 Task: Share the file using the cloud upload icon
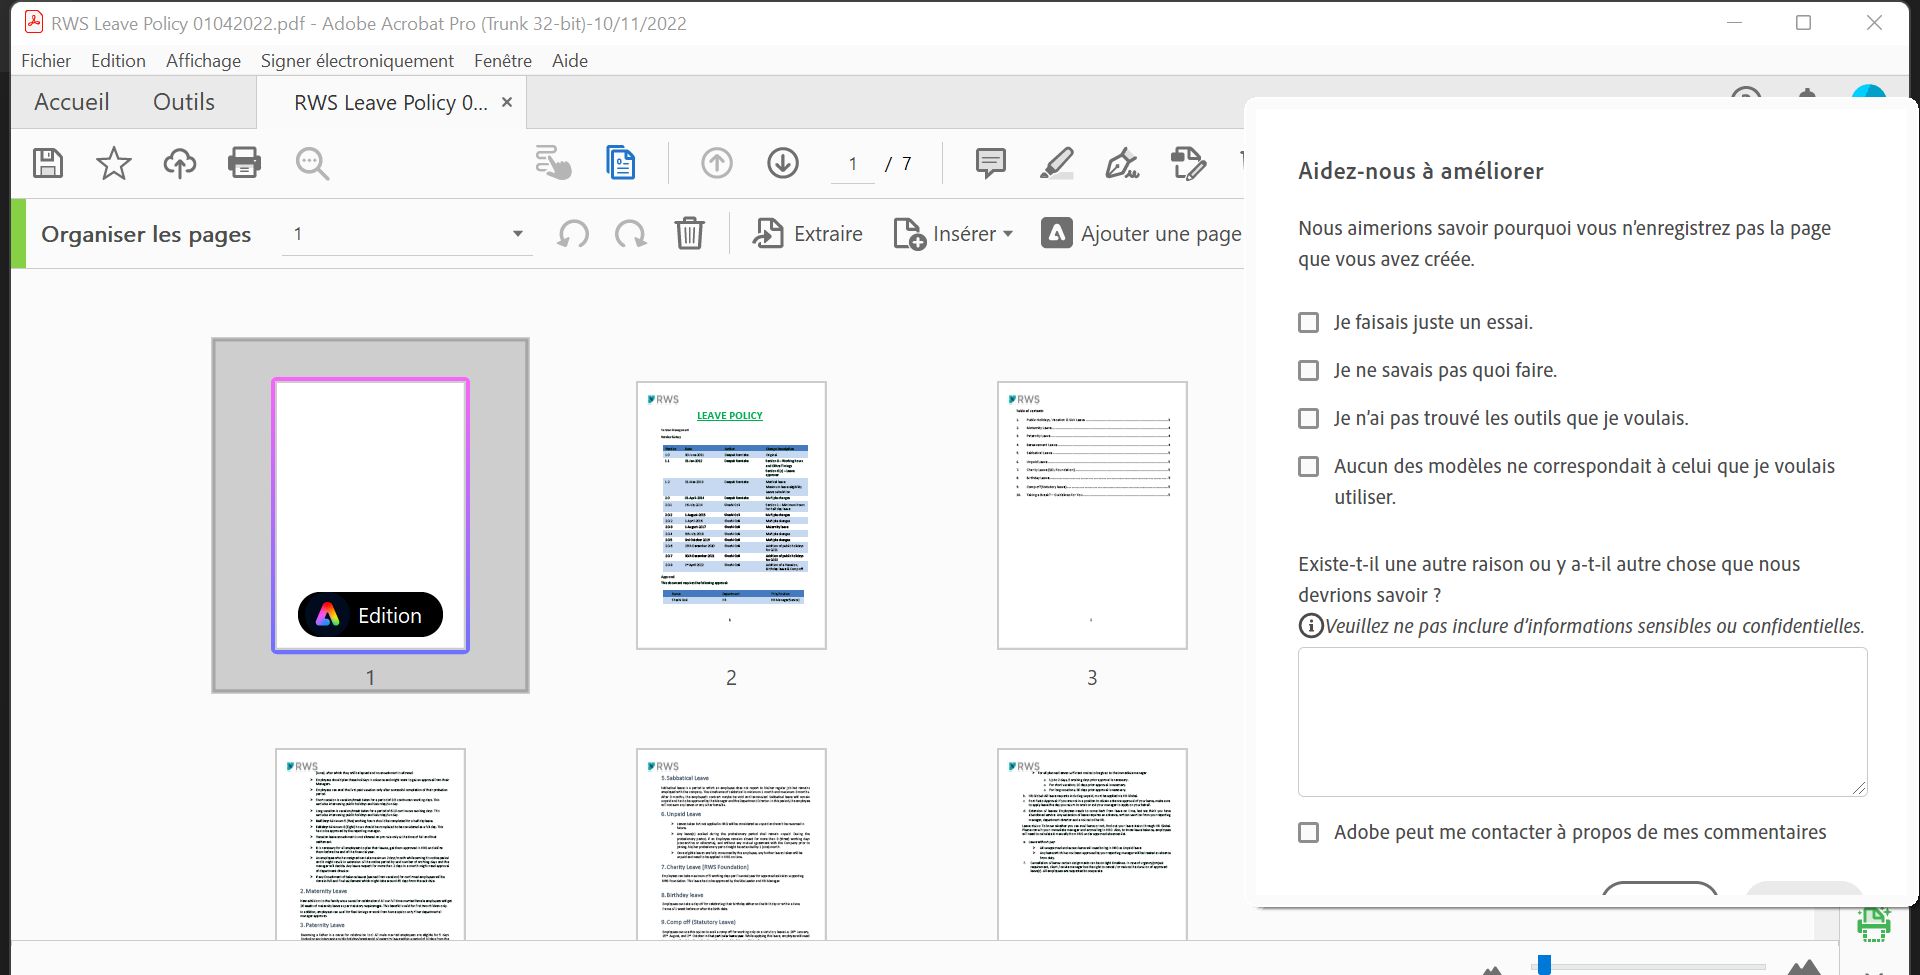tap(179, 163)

********************

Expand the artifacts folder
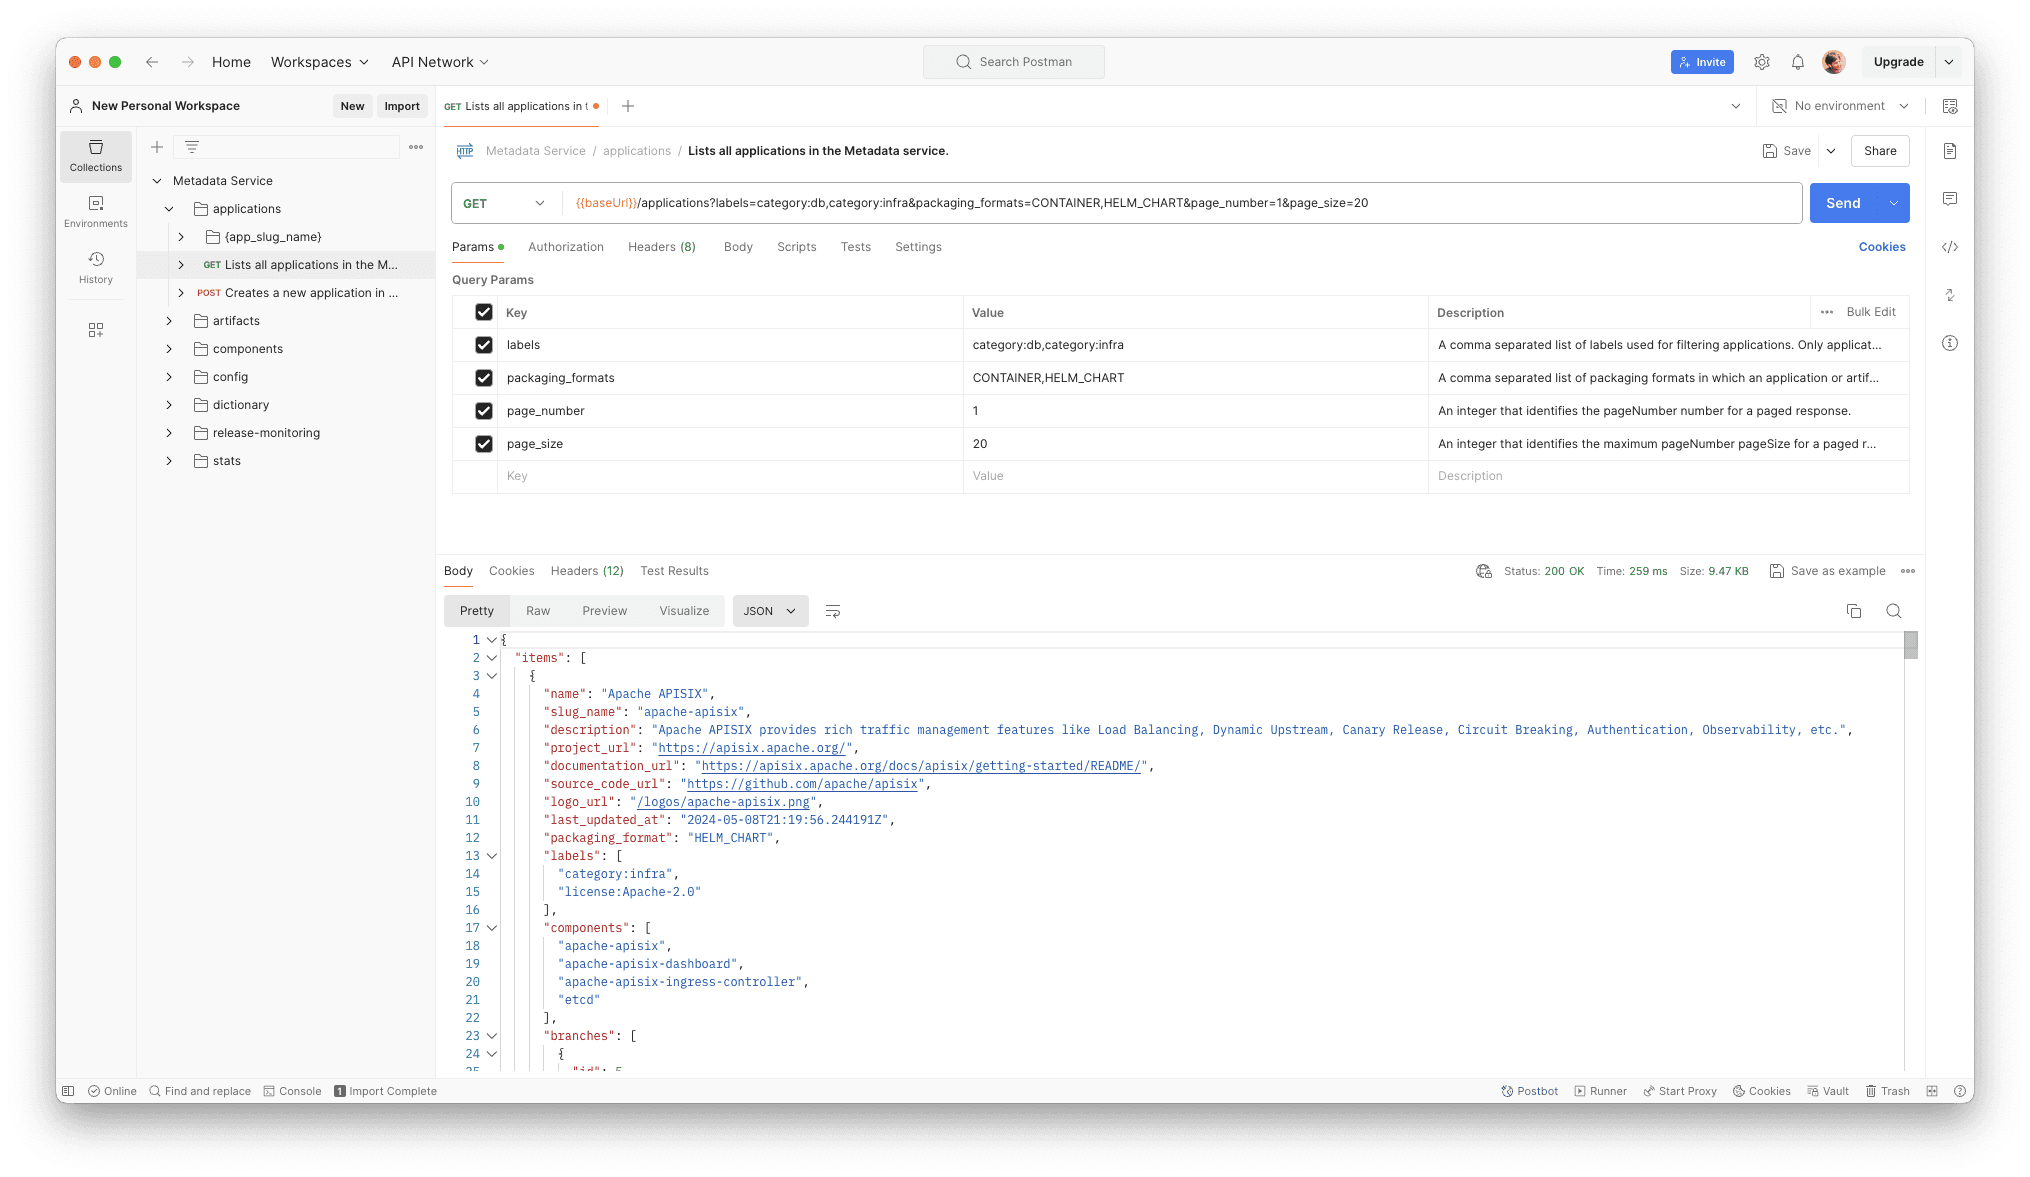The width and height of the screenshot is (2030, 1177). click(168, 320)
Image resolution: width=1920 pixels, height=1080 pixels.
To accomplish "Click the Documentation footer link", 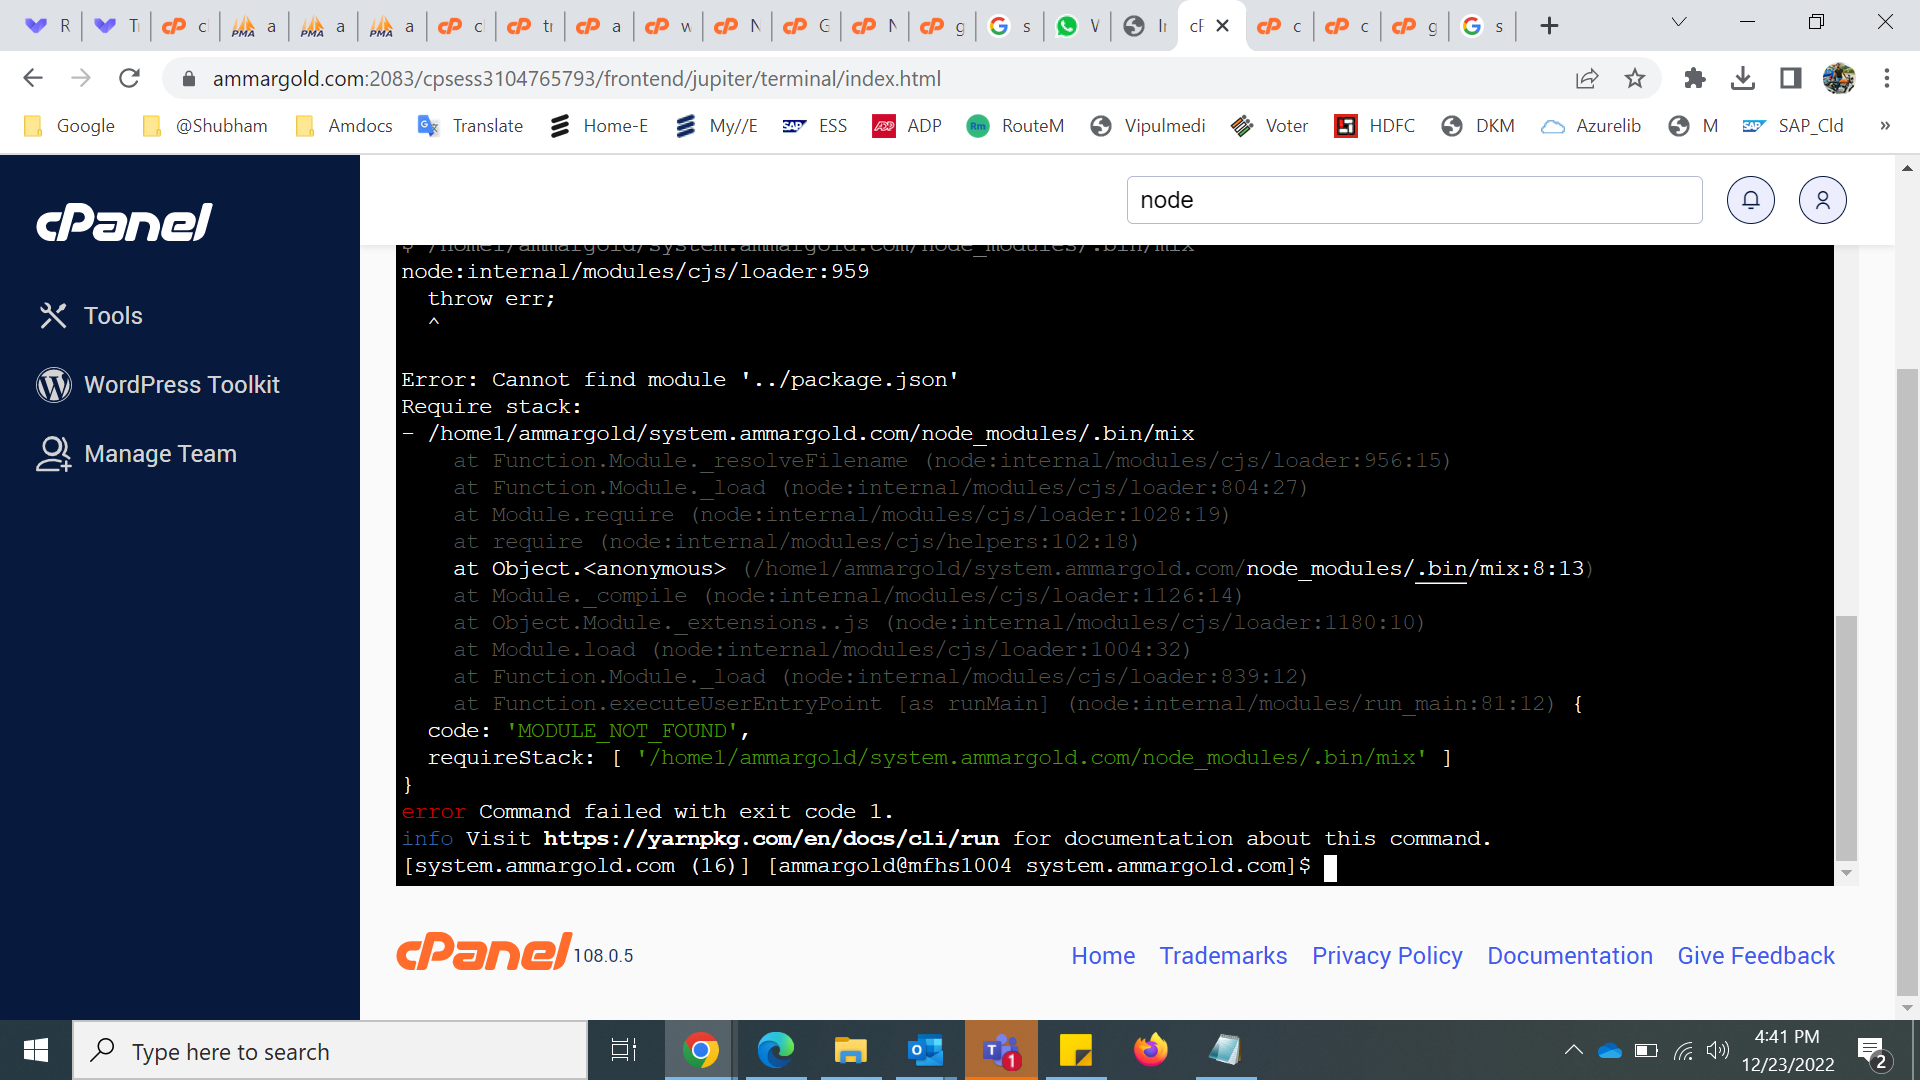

********************

→ **Task directions**: For this exercise, please set down exactly the lines of the listing above from the line with "Expand the artifacts folder" up to and including the line with "the Documentation footer", and no pictures.

→ **Written answer**:
Expand the artifacts folder
The width and height of the screenshot is (2030, 1177). click(168, 320)
Image resolution: width=1920 pixels, height=1080 pixels.
To accomplish "Click the Documentation footer link", 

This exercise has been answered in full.